Dataset items:
-=-=-
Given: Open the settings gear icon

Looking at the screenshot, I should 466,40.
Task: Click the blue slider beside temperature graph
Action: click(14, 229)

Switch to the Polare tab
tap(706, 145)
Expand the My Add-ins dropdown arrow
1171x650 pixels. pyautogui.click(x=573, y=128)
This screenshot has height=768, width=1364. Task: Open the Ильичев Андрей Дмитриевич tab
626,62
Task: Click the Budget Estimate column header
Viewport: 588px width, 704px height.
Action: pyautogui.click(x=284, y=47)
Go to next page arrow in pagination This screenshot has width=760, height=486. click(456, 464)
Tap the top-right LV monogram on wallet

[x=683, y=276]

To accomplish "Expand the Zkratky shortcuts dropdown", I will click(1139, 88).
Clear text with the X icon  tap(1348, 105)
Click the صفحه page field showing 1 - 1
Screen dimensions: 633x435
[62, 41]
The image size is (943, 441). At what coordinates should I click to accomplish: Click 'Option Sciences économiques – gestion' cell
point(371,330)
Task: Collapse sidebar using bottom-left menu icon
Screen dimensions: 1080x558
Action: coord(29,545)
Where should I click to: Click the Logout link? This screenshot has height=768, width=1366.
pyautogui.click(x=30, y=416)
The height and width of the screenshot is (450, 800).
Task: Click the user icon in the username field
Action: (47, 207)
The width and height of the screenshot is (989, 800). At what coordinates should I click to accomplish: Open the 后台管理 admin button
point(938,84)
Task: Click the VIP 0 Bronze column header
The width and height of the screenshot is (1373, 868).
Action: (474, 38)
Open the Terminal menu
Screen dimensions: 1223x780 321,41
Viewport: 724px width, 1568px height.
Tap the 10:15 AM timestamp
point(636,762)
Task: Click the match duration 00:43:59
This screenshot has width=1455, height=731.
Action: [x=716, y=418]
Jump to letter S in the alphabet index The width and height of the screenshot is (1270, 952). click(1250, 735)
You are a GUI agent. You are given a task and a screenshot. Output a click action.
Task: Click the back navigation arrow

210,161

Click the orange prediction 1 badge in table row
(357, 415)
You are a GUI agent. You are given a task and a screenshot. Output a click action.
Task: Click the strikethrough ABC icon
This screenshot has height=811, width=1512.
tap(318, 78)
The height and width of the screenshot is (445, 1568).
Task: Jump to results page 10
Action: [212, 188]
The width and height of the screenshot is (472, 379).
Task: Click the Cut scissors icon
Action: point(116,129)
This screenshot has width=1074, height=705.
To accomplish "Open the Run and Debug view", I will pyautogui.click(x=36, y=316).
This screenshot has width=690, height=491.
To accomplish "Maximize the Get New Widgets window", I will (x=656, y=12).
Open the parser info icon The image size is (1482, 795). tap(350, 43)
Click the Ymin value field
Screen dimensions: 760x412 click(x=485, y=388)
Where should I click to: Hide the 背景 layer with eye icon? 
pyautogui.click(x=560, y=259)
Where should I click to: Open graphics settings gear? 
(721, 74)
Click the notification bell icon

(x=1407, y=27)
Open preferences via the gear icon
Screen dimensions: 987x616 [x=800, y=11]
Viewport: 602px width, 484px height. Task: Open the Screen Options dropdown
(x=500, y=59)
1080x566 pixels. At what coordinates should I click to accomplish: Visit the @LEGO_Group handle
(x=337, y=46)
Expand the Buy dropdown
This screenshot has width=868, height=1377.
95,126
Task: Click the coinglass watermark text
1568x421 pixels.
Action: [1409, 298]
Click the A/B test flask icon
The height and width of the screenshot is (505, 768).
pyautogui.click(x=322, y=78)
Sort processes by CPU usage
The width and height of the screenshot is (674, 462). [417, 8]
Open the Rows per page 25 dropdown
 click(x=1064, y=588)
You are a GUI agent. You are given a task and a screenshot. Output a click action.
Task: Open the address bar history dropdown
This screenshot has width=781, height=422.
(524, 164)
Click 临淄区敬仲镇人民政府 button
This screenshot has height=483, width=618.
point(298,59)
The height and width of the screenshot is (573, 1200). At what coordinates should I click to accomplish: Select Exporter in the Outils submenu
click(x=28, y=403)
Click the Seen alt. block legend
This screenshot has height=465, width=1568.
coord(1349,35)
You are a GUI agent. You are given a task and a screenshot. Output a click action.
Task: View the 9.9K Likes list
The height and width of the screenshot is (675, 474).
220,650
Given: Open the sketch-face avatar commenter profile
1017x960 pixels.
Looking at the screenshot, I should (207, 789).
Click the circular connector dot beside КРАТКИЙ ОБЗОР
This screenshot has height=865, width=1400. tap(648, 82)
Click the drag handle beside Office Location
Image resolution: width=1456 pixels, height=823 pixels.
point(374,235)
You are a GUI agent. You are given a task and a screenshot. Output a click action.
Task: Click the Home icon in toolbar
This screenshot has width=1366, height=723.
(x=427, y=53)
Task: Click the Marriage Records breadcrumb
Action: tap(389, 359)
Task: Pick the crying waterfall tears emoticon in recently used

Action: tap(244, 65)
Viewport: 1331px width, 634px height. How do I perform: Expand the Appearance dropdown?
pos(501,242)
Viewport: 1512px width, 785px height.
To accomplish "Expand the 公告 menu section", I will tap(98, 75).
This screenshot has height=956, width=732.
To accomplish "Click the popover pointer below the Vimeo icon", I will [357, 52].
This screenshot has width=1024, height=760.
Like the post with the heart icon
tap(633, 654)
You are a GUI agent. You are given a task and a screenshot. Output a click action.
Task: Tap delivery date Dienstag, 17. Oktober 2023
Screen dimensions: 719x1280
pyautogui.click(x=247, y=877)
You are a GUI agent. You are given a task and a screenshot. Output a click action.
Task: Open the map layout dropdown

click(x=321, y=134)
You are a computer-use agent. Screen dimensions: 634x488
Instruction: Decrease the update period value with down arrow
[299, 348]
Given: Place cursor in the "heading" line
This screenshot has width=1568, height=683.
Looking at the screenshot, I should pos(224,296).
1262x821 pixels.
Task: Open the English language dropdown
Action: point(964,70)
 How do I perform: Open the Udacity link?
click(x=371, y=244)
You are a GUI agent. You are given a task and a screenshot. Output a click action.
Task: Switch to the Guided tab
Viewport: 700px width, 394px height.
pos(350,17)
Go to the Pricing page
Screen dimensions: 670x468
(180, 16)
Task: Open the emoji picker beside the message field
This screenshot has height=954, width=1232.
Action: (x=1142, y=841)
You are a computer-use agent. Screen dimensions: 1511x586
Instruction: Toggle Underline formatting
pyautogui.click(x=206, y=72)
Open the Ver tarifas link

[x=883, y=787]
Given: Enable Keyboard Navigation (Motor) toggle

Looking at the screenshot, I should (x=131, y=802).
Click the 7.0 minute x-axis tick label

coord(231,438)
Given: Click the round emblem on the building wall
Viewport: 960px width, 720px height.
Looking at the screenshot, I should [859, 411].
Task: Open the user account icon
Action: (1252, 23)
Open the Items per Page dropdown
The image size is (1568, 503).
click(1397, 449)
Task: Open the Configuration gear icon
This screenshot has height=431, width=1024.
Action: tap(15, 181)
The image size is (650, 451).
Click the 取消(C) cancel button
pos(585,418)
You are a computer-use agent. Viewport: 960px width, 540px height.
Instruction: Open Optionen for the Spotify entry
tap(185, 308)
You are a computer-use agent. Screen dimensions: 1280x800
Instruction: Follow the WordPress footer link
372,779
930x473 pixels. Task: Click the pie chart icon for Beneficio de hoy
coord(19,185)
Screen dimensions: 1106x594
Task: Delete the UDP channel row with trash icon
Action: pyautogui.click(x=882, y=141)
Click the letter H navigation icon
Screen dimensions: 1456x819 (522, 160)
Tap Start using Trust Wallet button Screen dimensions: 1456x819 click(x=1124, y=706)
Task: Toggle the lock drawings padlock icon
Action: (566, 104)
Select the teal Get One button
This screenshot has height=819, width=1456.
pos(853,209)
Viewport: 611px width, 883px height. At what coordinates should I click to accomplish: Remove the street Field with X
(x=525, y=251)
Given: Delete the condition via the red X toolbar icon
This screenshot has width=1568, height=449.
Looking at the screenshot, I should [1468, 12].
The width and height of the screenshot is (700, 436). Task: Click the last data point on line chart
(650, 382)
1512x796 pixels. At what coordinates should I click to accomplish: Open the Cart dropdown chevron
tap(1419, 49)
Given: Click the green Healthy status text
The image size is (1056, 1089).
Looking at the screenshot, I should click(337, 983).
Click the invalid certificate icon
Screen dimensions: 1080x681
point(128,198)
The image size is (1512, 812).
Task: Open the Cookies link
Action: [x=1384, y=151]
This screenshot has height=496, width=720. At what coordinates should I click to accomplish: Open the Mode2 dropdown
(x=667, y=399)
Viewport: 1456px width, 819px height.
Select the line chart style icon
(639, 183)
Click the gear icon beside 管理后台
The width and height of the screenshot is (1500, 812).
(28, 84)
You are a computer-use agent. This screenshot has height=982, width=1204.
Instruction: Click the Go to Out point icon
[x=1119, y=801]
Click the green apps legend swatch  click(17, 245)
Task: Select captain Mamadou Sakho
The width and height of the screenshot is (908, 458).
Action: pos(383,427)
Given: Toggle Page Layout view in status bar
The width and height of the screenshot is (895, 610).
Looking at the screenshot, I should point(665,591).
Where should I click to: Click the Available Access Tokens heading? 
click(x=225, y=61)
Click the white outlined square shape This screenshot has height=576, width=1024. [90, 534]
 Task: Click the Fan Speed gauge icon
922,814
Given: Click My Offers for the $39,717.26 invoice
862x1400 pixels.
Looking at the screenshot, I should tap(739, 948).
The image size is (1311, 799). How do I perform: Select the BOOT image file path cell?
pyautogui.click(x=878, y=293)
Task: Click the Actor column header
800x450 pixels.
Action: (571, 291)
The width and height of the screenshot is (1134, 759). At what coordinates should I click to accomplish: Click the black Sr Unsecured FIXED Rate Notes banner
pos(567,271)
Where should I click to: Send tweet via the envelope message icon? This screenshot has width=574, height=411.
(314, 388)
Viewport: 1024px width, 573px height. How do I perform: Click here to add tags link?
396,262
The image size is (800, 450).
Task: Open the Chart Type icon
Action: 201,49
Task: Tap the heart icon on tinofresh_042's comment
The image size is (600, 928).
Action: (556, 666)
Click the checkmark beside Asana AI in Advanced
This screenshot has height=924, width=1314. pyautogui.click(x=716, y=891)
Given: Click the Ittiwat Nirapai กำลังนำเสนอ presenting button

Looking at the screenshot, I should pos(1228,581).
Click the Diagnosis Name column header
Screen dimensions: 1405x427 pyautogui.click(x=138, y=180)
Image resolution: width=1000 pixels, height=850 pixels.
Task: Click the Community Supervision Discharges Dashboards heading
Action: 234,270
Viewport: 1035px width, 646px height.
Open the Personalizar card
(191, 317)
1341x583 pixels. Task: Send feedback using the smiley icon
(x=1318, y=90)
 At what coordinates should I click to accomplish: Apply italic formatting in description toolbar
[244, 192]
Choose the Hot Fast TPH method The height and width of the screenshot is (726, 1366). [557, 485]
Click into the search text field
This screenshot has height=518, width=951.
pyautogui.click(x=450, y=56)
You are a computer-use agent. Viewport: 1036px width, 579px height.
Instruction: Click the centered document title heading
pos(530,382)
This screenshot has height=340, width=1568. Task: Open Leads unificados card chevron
-=-=-
■ WHAT TO DO:
Retype the entries exactly from the first line, stopping after the line with "Task: Click the strikethrough ABC icon".

■ YOUR RESPONSE:
Given: Open the settings gear icon

Looking at the screenshot, I should 466,40.
Task: Click the blue slider beside temperature graph
Action: click(14, 229)

Switch to the Polare tab
tap(706, 145)
Expand the My Add-ins dropdown arrow
1171x650 pixels. pyautogui.click(x=573, y=128)
This screenshot has height=768, width=1364. Task: Open the Ильичев Андрей Дмитриевич tab
626,62
Task: Click the Budget Estimate column header
Viewport: 588px width, 704px height.
Action: pyautogui.click(x=284, y=47)
Go to next page arrow in pagination This screenshot has width=760, height=486. click(456, 464)
Tap the top-right LV monogram on wallet

[x=683, y=276]

To accomplish "Expand the Zkratky shortcuts dropdown", I will click(1139, 88).
Clear text with the X icon  tap(1348, 105)
Click the صفحه page field showing 1 - 1
Screen dimensions: 633x435
[62, 41]
The image size is (943, 441). At what coordinates should I click to accomplish: Click 'Option Sciences économiques – gestion' cell
point(371,330)
Task: Collapse sidebar using bottom-left menu icon
Screen dimensions: 1080x558
Action: coord(29,545)
Where should I click to: Click the Logout link? This screenshot has height=768, width=1366.
pyautogui.click(x=30, y=416)
The height and width of the screenshot is (450, 800).
Task: Click the user icon in the username field
Action: (47, 207)
The width and height of the screenshot is (989, 800). At what coordinates should I click to accomplish: Open the 后台管理 admin button
point(938,84)
Task: Click the VIP 0 Bronze column header
The width and height of the screenshot is (1373, 868).
Action: (474, 38)
Open the Terminal menu
Screen dimensions: 1223x780 321,41
Viewport: 724px width, 1568px height.
Tap the 10:15 AM timestamp
point(636,762)
Task: Click the match duration 00:43:59
This screenshot has width=1455, height=731.
Action: [x=716, y=418]
Jump to letter S in the alphabet index The width and height of the screenshot is (1270, 952). click(1250, 735)
You are a GUI agent. You are given a task and a screenshot. Output a click action.
Task: Click the back navigation arrow

210,161

Click the orange prediction 1 badge in table row
(357, 415)
You are a GUI agent. You are given a task and a screenshot. Output a click action.
Task: Click the strikethrough ABC icon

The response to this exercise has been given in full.